In the passage about Sheeba's, what bread is maraq served with?

- [SELECTED EXTRACT]
★ ★ ★ ★ ★ ★ ★
While much of Dearborn’s food scene helms from Lebanon or elsewhere in the Levant region, Sheeba’s serves Yemeni cuisine. The traditional recipes have been passed down for generations, and are served in a cozy, inviting restaurant great for families or date nights. Make sure to try maraq, a stew of mixed vegetables in a stoneware pot, topped with fenugreek froth and a mixture of peppers, tomatoes, and herbs called Sahawiq. It’s served with tannour bread, which you should use to scoop up your food. Breakfast—like shakshuka—is great here, too. And if you’re confused about anything on the menu, the staff is always friendly and helpful.
★ ★ ★ ★ ★ ★ ★
- [DATA LINES]
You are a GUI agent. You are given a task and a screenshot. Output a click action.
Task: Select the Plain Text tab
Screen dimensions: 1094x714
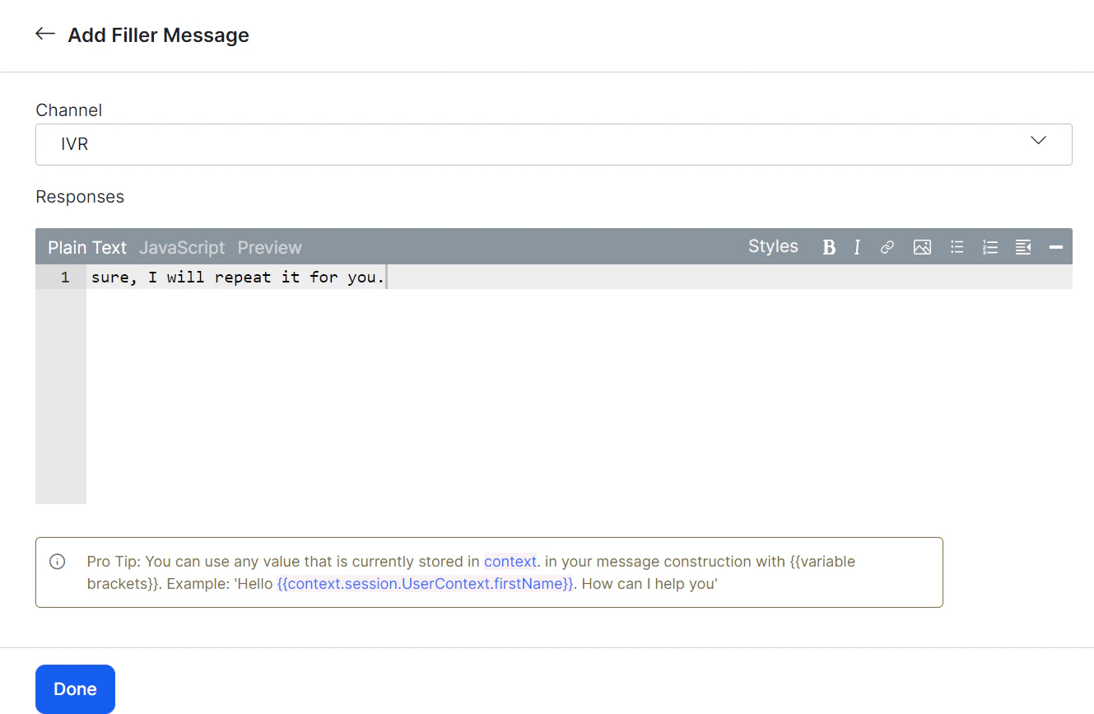tap(86, 247)
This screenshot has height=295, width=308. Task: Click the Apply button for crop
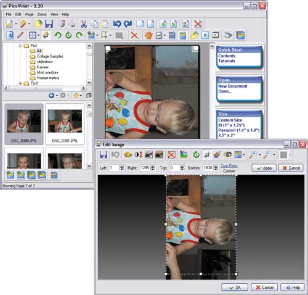click(264, 168)
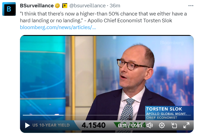Mute the video with the speaker icon
198x135 pixels.
click(150, 125)
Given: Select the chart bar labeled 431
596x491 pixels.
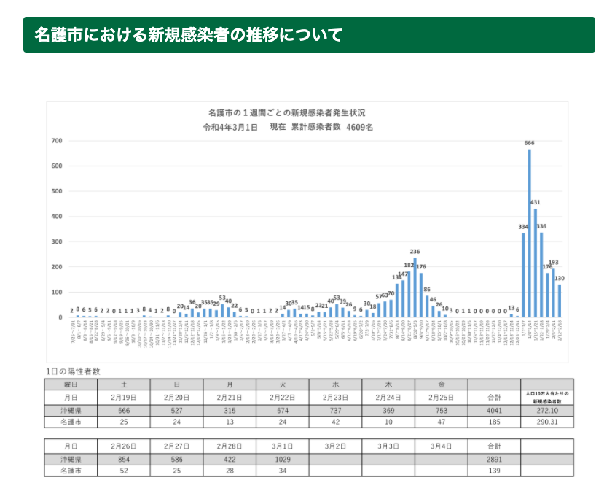Looking at the screenshot, I should 536,263.
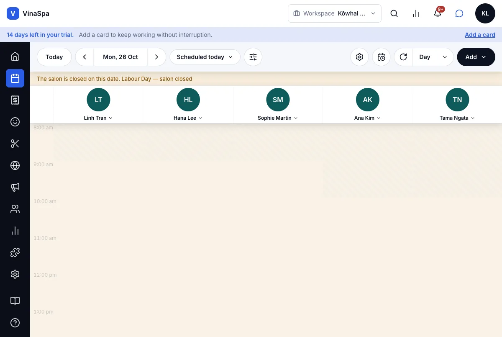Open the puzzle piece integrations icon
This screenshot has height=337, width=502.
15,252

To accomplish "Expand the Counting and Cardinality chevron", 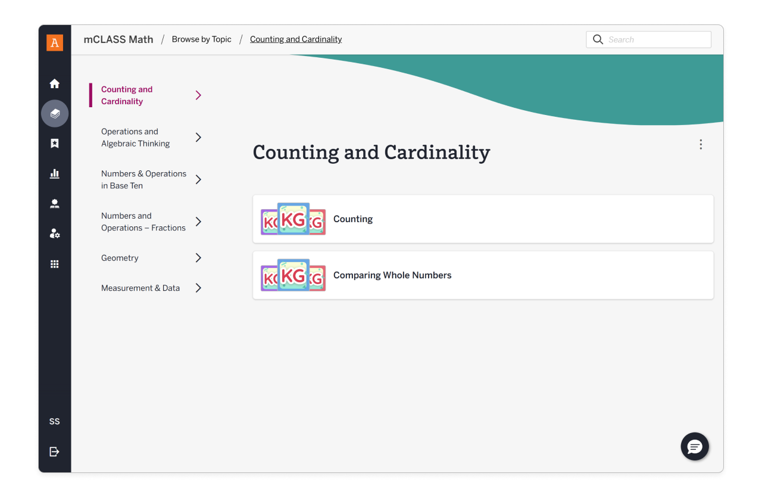I will (x=198, y=95).
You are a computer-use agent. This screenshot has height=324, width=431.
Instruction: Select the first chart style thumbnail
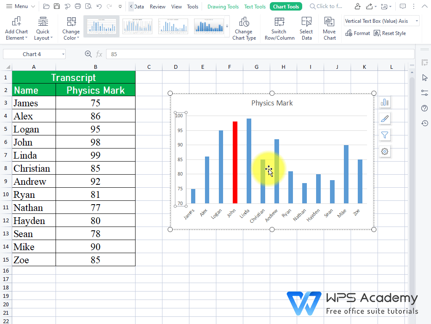tap(101, 26)
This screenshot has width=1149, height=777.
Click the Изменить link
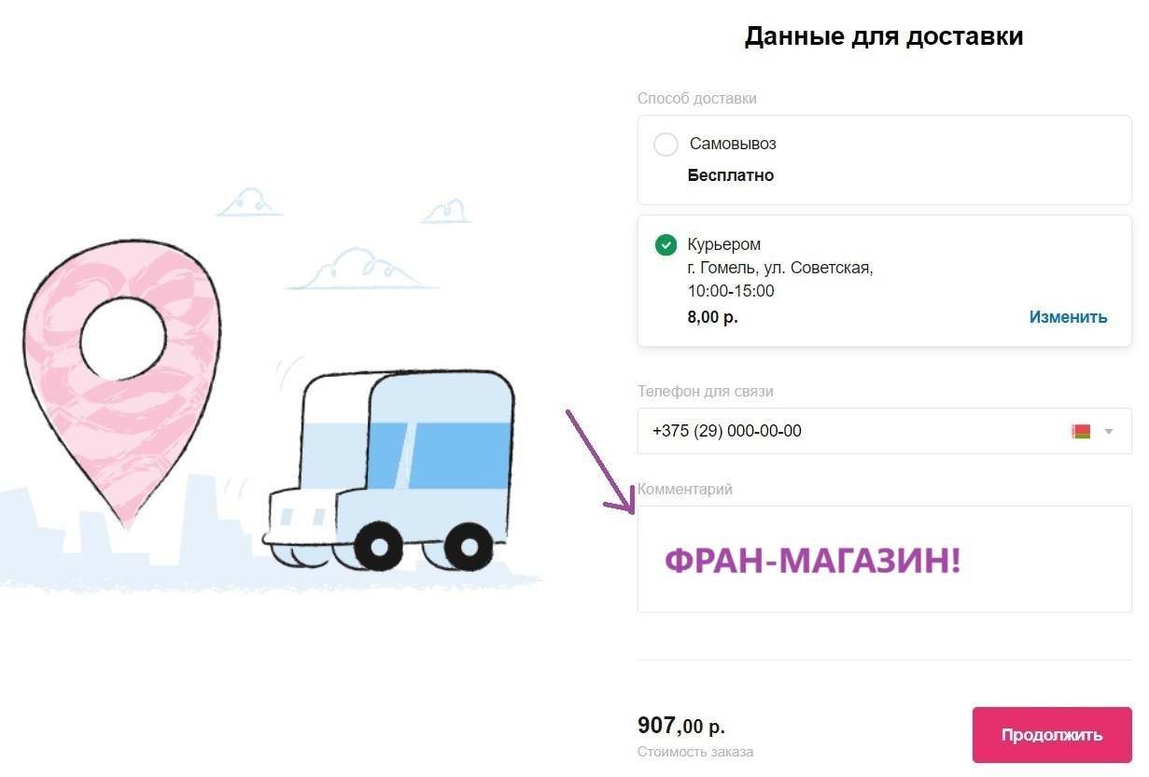[x=1068, y=317]
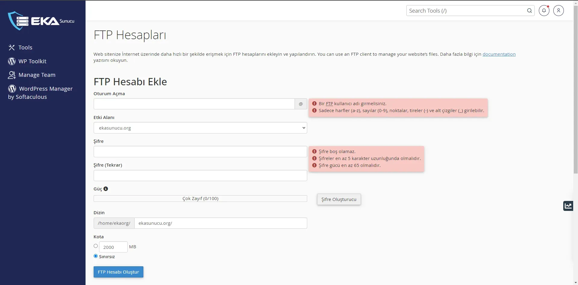Open the user account menu
The image size is (578, 285).
558,10
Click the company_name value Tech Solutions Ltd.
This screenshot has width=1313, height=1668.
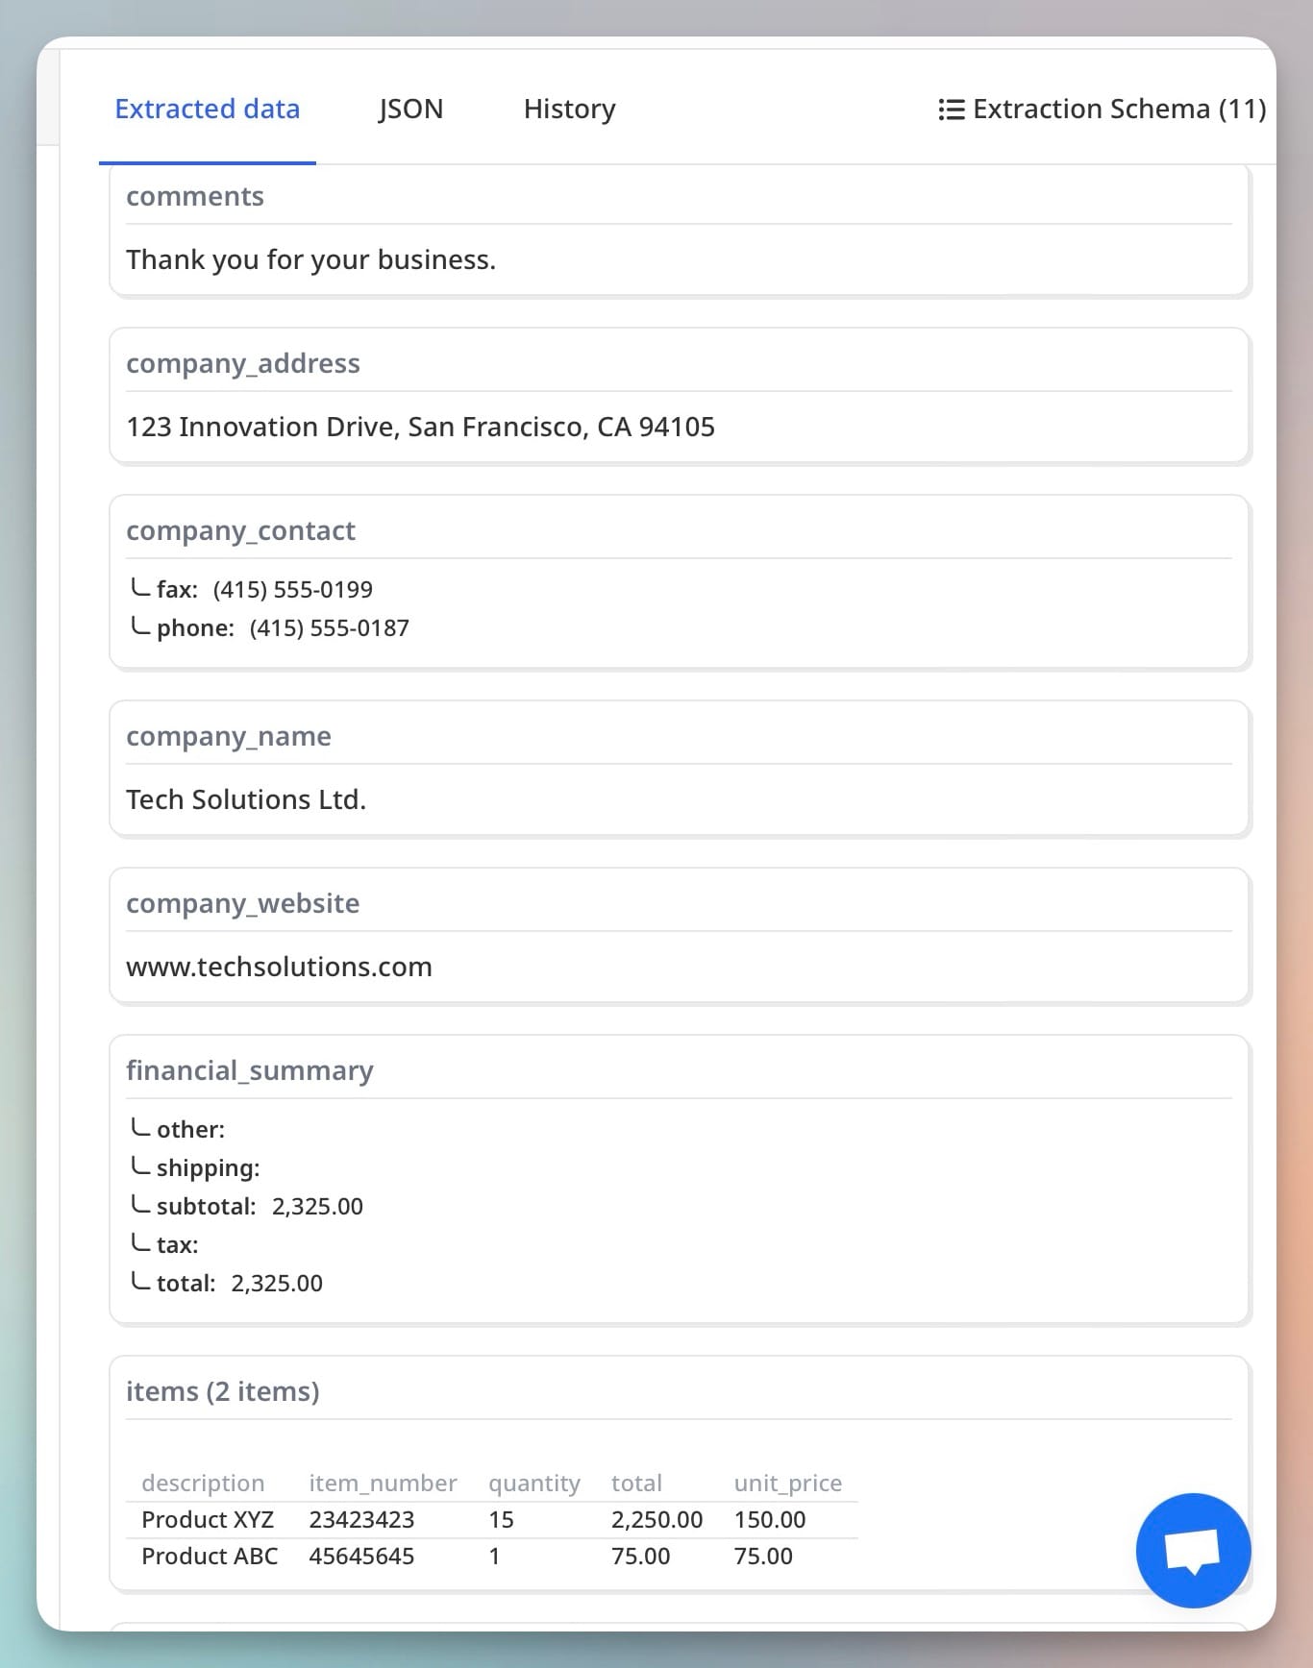coord(246,799)
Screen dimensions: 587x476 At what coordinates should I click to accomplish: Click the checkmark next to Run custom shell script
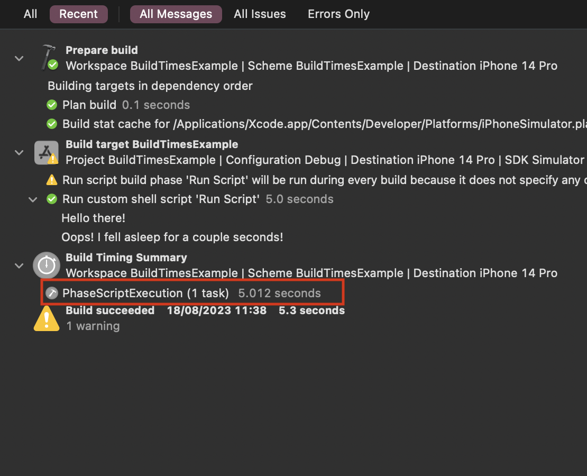[51, 199]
★ ★ ★ ★ ★ ★ ★
- [THE COMPLETED TASK] Tannour bread.